***** DATA FOR THE TASK

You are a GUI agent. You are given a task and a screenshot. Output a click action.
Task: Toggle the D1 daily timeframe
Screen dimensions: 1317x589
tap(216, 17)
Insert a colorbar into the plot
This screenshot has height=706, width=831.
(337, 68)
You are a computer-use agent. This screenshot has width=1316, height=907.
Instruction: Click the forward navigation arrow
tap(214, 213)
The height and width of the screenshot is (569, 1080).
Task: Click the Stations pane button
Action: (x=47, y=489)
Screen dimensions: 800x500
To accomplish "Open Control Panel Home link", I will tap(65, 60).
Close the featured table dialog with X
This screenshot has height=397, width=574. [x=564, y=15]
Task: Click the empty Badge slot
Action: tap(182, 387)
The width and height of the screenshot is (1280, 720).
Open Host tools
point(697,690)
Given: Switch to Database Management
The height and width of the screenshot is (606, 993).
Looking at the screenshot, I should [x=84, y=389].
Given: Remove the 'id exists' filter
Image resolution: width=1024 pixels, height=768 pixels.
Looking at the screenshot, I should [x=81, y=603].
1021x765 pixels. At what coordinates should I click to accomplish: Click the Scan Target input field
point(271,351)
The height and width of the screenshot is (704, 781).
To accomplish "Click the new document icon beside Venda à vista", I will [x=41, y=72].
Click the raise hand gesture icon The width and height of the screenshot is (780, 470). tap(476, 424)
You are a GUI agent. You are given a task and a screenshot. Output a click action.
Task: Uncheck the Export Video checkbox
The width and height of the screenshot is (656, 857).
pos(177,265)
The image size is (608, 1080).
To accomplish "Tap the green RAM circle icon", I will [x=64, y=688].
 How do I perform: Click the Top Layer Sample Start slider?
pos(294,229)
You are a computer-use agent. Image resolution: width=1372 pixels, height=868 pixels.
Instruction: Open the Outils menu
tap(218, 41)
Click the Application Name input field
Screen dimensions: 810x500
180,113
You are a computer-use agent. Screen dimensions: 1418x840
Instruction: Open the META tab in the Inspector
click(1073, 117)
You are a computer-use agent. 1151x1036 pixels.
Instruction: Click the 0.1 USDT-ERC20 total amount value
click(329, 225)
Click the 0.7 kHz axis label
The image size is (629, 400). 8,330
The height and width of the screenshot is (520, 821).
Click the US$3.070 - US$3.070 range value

**********

Please give an exact copy of the entries above, from the line with "Given: Switch to Database Management" down to the line with "The image size is (608, 1080).", inclusive, and nothing else.

Given: Switch to Database Management
The height and width of the screenshot is (606, 993).
Looking at the screenshot, I should [x=84, y=389].
Given: Remove the 'id exists' filter
Image resolution: width=1024 pixels, height=768 pixels.
Looking at the screenshot, I should [x=81, y=603].
1021x765 pixels. At what coordinates should I click to accomplish: Click the Scan Target input field
point(271,351)
The height and width of the screenshot is (704, 781).
To accomplish "Click the new document icon beside Venda à vista", I will [x=41, y=72].
Click the raise hand gesture icon The width and height of the screenshot is (780, 470). tap(476, 424)
You are a GUI agent. You are given a task and a screenshot. Output a click action.
Task: Uncheck the Export Video checkbox
The width and height of the screenshot is (656, 857).
pos(177,265)
The image size is (608, 1080).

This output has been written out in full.